You may run into one of two issues when discovering datasets in your BDC:
- Datasets that you expected are missing. In this case, verify that the path you specified as a source folder that contains subfolders is correct and that it's a supported data type.
- One or more datasets fail to register. If datasets fail to register, you may note some of the following:
Issue Solution Example The dataset is not in the expected format.
Open the file to see if it looks as expected. If the data is structured incorrectly, update and try again.
A .csv file has a few lines and a summary of the data, and then only empty lines.
The schemas of datasets in a folder do not match.

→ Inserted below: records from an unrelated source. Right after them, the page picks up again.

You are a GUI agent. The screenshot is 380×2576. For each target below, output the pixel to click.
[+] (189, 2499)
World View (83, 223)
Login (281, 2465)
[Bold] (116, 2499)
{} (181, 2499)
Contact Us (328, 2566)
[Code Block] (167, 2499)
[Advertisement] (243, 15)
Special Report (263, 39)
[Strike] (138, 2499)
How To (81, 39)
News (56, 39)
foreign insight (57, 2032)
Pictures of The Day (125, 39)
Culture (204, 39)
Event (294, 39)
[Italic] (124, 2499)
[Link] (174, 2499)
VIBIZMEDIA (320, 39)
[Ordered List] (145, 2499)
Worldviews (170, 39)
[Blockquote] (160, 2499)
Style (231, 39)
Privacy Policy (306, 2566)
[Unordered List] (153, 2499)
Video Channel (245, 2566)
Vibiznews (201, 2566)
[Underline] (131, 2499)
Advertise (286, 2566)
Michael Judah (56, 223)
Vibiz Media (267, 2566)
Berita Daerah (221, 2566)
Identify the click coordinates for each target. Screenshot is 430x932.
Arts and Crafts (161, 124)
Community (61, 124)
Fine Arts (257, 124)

All files in a dataset folder must have the same schema. Open the files to compare the schemas. Resolve any mismatched schemas and try to register the dataset again.

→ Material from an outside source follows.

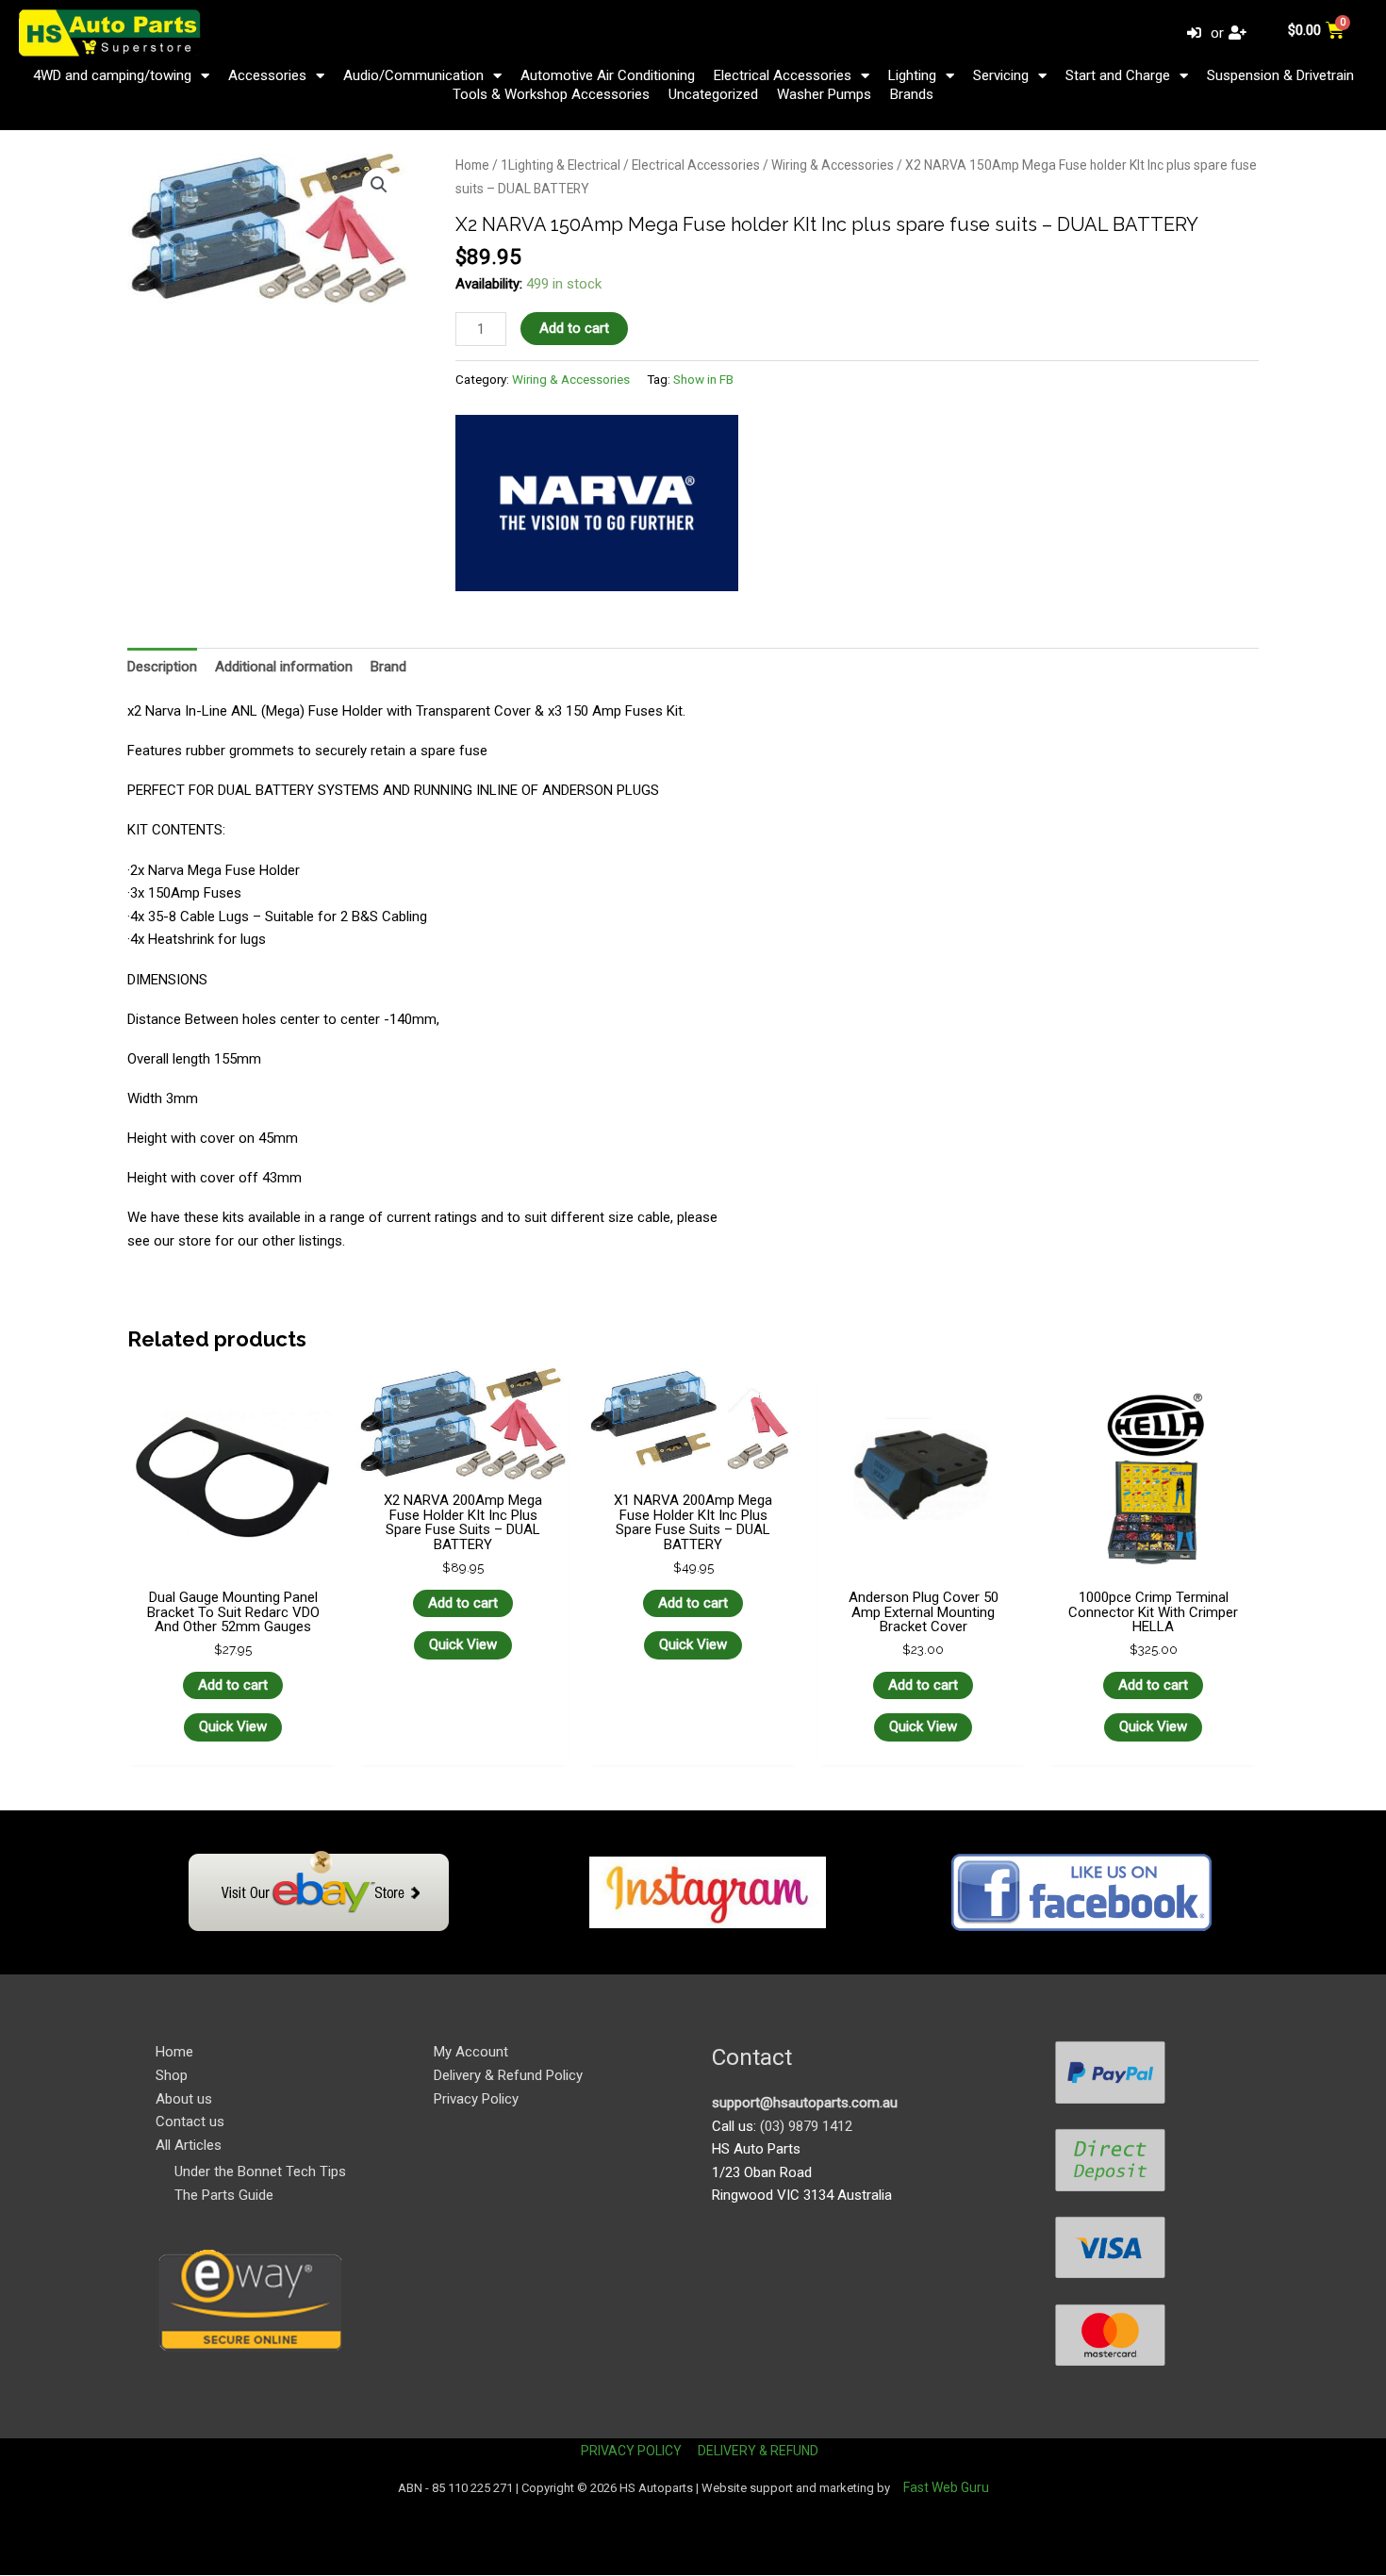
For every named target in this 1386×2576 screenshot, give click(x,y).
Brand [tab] (388, 666)
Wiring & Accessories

You have one .csv file with 10 fields, and another with 8.
The file types of a dataset in a folder do not match.
All files in a dataset folder must have the same extension (file type). Check the file types of the data source location and remove or relocate any misplaced files.
A shapefile dataset is in the same folder as a parquet file.
You have an unrecognized field format.
This is unlikely but may occur if ORC and parquet use an unexpected format. Ensure that you use valid field formats.
You have a parquet file with an unknown field format.
Once you refresh a BDC, use the Describe Dataset tool to verify that the updated dataset looks as expected.
The Refresh Big Data Connection tools identifies new datasets. The following tools can also be used to modify a BDC:
- Copy Dataset From Big Data Connection—Copies a dataset from a BDC to a feature class.
- Duplicate Dataset From Big Data Connection—Creates a view of an existing BDC dataset.
- Remove Dataset From Big Data Connection—Removes a dataset from the BDC.
- Update Big Data Connection Dataset Properties—Modifies the properties of an individual BDC dataset.
- Preview Dataset From Big Data Connection—Previews the first ten features in your dataset to verify they are correctly registered.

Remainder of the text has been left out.